--- Exercise ---
Return, word for word, only the lines of the data below that lie between the line with "Vua99 – Sân" and the line with "Mỹ nhân săn", those two lines included.

######

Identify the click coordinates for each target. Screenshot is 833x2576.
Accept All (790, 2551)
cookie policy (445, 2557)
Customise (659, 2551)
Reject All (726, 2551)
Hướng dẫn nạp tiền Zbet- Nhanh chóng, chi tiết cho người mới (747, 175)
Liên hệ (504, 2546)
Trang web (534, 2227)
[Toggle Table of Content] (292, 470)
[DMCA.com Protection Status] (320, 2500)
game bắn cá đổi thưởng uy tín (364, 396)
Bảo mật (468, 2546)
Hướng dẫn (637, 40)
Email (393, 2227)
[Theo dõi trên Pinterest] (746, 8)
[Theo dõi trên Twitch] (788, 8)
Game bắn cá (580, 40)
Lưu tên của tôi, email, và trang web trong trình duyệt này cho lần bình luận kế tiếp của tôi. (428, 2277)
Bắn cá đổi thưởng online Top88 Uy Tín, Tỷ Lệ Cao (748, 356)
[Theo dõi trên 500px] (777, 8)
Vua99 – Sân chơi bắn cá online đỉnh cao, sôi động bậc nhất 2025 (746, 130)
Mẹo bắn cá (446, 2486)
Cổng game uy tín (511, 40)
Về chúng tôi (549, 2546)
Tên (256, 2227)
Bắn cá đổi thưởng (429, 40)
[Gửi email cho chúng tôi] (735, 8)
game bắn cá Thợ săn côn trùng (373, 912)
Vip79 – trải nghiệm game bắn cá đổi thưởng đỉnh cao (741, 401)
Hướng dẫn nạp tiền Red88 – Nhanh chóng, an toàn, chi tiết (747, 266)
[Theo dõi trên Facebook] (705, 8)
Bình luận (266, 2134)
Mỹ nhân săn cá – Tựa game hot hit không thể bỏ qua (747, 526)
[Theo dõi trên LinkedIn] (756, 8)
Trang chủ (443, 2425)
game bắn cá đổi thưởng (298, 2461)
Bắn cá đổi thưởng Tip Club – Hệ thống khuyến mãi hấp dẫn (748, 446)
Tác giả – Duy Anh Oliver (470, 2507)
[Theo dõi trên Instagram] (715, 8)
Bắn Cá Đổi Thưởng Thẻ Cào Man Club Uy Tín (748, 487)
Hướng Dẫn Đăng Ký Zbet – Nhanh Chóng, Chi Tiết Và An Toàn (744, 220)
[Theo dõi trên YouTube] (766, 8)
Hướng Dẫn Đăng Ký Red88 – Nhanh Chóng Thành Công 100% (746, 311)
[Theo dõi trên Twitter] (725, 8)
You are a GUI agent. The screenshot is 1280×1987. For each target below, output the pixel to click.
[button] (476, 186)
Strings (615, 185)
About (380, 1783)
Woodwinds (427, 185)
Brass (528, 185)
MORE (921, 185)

######

--- Answer box ---
Vua99 – Sân chơi bắn cá online đỉnh cao, sôi động bậc nhất 2025 (746, 130)
Mẹo bắn cá (446, 2486)
Cổng game uy tín (511, 40)
Về chúng tôi (549, 2546)
Tên (256, 2227)
Bắn cá đổi thưởng (429, 40)
[Gửi email cho chúng tôi] (735, 8)
game bắn cá Thợ săn côn trùng (373, 912)
Vip79 – trải nghiệm game bắn cá đổi thưởng đỉnh cao (741, 401)
Hướng dẫn nạp tiền Red88 – Nhanh chóng, an toàn, chi tiết (747, 266)
[Theo dõi trên Facebook] (705, 8)
Bình luận (266, 2134)
Mỹ nhân săn cá – Tựa game hot hit không thể bỏ qua (747, 526)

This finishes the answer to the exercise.